• What to produce
Though the entries hold pictures, only their text should be duplicated, exactly and in full.

::: Data supplied :::

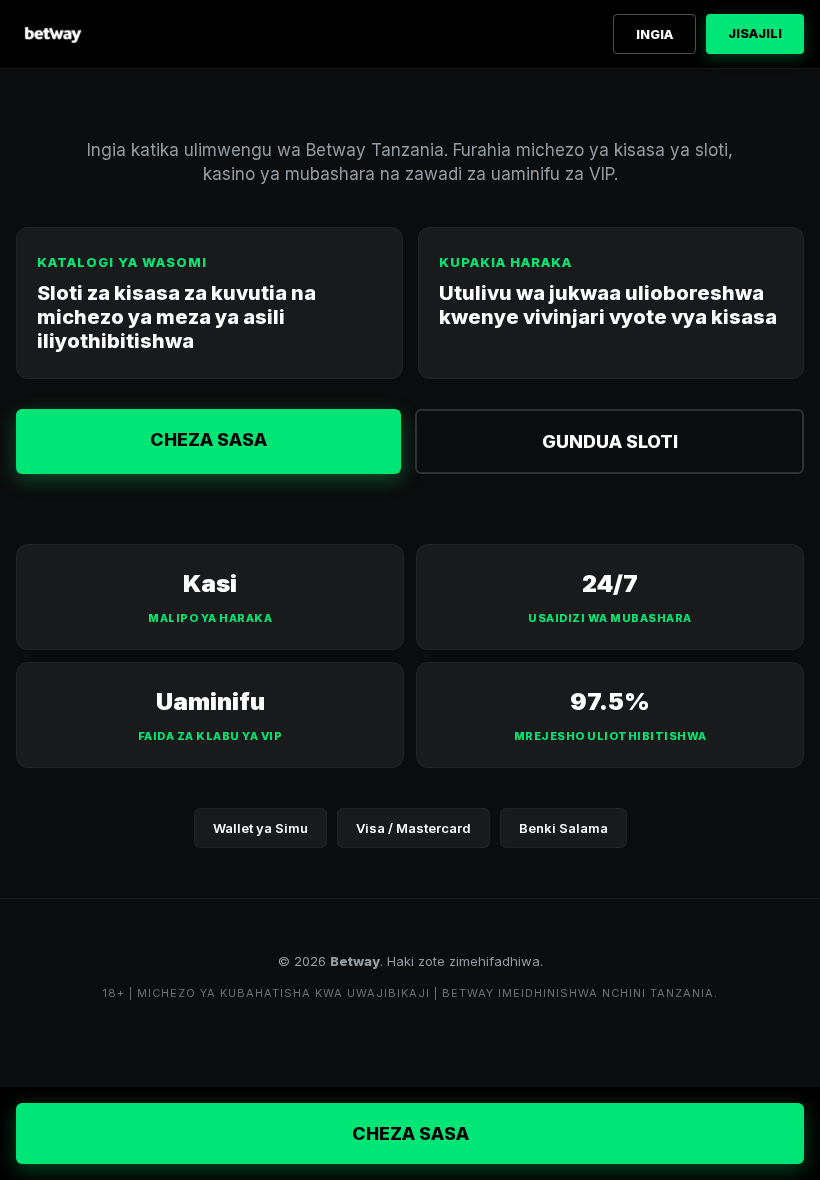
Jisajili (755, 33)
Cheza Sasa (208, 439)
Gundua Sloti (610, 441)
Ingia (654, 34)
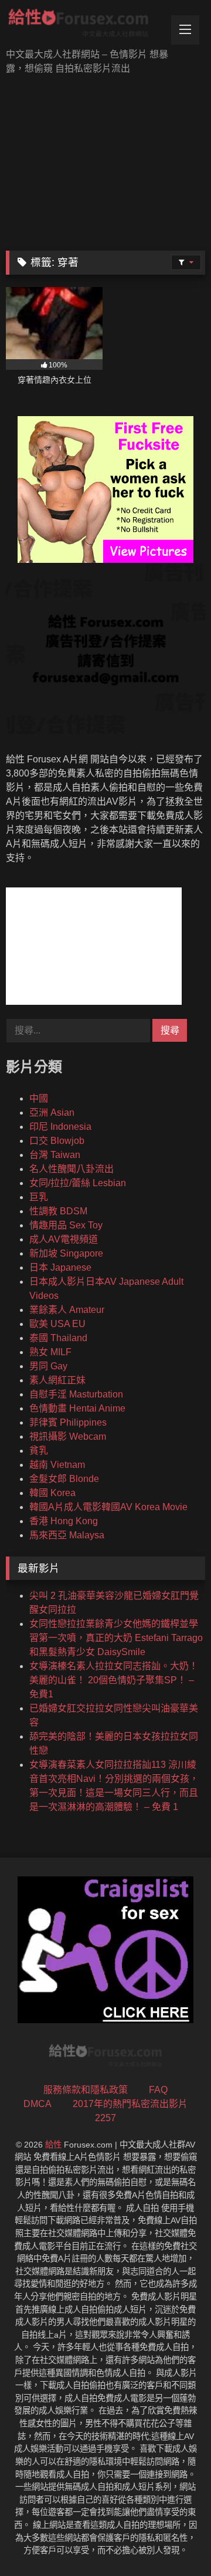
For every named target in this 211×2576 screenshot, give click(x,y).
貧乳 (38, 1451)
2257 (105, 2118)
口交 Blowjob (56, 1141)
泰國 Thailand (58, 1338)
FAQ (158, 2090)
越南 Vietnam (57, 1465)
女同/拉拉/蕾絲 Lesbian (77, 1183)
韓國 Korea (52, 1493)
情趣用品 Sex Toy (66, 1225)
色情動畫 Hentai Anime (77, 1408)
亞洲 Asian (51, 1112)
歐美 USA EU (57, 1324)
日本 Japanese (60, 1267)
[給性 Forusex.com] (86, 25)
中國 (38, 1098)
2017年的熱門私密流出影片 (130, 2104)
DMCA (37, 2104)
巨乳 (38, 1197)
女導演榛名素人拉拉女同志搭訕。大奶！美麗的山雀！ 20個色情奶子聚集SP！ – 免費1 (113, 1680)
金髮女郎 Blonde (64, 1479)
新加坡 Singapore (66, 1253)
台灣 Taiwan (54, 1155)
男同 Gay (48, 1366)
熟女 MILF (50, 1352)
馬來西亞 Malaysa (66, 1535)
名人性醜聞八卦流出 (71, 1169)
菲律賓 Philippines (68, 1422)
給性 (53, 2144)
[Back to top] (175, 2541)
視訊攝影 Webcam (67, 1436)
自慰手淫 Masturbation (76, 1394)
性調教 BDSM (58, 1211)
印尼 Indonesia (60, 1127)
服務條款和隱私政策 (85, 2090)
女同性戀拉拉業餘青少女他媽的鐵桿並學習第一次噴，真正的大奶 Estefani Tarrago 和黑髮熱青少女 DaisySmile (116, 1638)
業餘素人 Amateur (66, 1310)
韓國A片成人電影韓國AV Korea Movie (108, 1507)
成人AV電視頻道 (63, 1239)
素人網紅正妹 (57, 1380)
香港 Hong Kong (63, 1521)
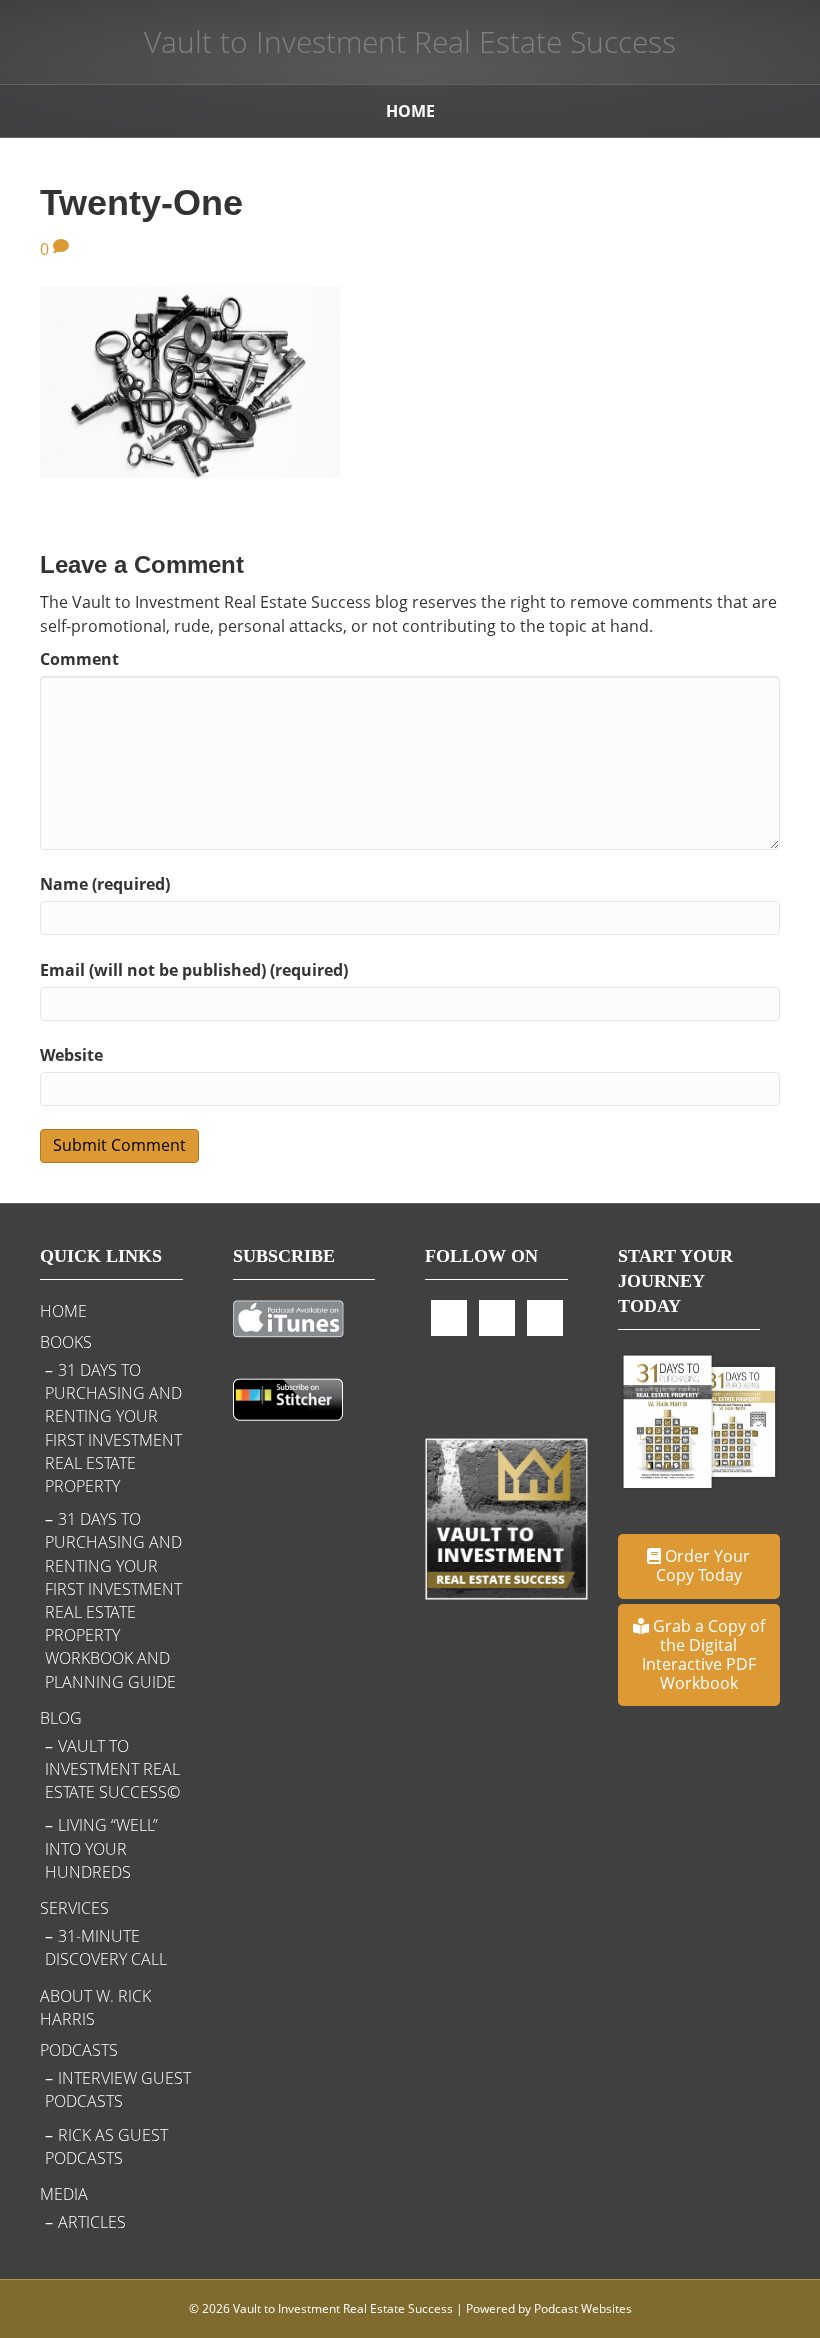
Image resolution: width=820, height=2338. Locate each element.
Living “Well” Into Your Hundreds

:::

• Written answer
Jisajili (755, 33)
Cheza Sasa (208, 439)
Gundua Sloti (610, 441)
Ingia (654, 34)
For every named target in this 211×2576 screenshot, give click(x,y).
貧乳 (38, 1451)
2257 (105, 2118)
口交 Blowjob (56, 1141)
泰國 Thailand (58, 1338)
FAQ (158, 2090)
越南 Vietnam (57, 1465)
女同/拉拉/蕾絲 Lesbian (77, 1183)
韓國 Korea (52, 1493)
情趣用品 Sex Toy (66, 1225)
色情動畫 Hentai Anime (77, 1408)
亞洲 Asian (51, 1112)
歐美 USA EU (57, 1324)
日本 Japanese (60, 1267)
[給性 Forusex.com] (86, 25)
中國 (38, 1098)
2017年的熱門私密流出影片 (130, 2104)
DMCA (37, 2104)
巨乳 (38, 1197)
女導演榛名素人拉拉女同志搭訕。大奶！美麗的山雀！ 20個色情奶子聚集SP！ – 免費1 (113, 1680)
金髮女郎 Blonde (64, 1479)
新加坡 Singapore (66, 1253)
台灣 Taiwan (54, 1155)
男同 Gay (48, 1366)
熟女 MILF (50, 1352)
馬來西亞 Malaysa (66, 1535)
名人性醜聞八卦流出 (71, 1169)
菲律賓 Philippines (68, 1422)
給性 (53, 2144)
[Back to top] (175, 2541)
視訊攝影 Webcam (67, 1436)
自慰手淫 Masturbation (76, 1394)
性調教 BDSM (58, 1211)
印尼 Indonesia (60, 1127)
服務條款和隱私政策 (85, 2090)
女同性戀拉拉業餘青少女他媽的鐵桿並學習第一次噴，真正的大奶 Estefani Tarrago 和黑髮熱青少女 DaisySmile (116, 1638)
業餘素人 Amateur (66, 1310)
韓國A片成人電影韓國AV Korea Movie (108, 1507)
成人AV電視頻道 (63, 1239)
素人網紅正妹 (57, 1380)
香港 Hong Kong (63, 1521)
Image resolution: width=820, height=2338. Locate each element.
Living “Well” Into Your Hundreds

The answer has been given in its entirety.